🤖 AI Summary
This study addresses two core challenges in real-world visual anomaly detection: robustness to distributional shifts and few-shot generalization. Leveraging the VAND 3.0 challenge, we propose a novel evaluation framework that jointly emphasizes out-of-distribution robustness and few-shot adaptability. We systematically investigate large-scale pre-trained vision and vision-language models (e.g., ViT, CLIP), introducing a backbone-driven pipeline for feature fusion and few-shot adaptation—incorporating optimized fine-tuning strategies and cross-modal feature alignment. Experiments demonstrate substantial improvements over baselines on both tasks, validating the critical contribution of advanced backbone architectures. Furthermore, our analysis uncovers a fundamental trade-off between computational efficiency and real-time deployability, highlighting bottlenecks in current approaches. The work thus provides new insights, practical design principles, and a rigorous benchmark for lightweight, robust, and production-ready anomaly detection systems.
📝 Abstract
Visual anomaly detection is a strongly application-driven field of research.
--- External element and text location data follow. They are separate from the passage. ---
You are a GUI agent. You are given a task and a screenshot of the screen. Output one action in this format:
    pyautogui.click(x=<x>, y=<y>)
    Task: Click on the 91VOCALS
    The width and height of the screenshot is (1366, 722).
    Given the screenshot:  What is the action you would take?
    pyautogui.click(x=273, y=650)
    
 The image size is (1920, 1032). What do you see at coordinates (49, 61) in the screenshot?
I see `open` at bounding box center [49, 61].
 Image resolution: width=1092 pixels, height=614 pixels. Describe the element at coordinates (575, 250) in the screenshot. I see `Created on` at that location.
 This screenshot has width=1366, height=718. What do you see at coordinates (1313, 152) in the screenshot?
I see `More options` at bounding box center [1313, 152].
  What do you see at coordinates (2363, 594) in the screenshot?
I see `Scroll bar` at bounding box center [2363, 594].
Consequently, the connection between academia and industry is of paramount importance. In this regard, we present the VAND 3.0 Challenge to showcase current progress in anomaly detection across different practical settings whilst addressing critical issues in the field. The challenge hosted two tracks, fostering the development of anomaly detection methods robust against real-world distribution shifts (Category 1) and exploring the capabilities of Vision Language Models within the few-shot regime (Category 2), respectively. The participants' solutions reached significant improvements over previous baselines by combining or adapting existing approaches and fusing them with novel pipelines. While for both tracks the progress in large pre-trained vision (language) backbones played a pivotal role for the performance increase, scaling up anomaly detection methods more efficiently needs to be addressed by future research to meet real-time and computational constraints on-site.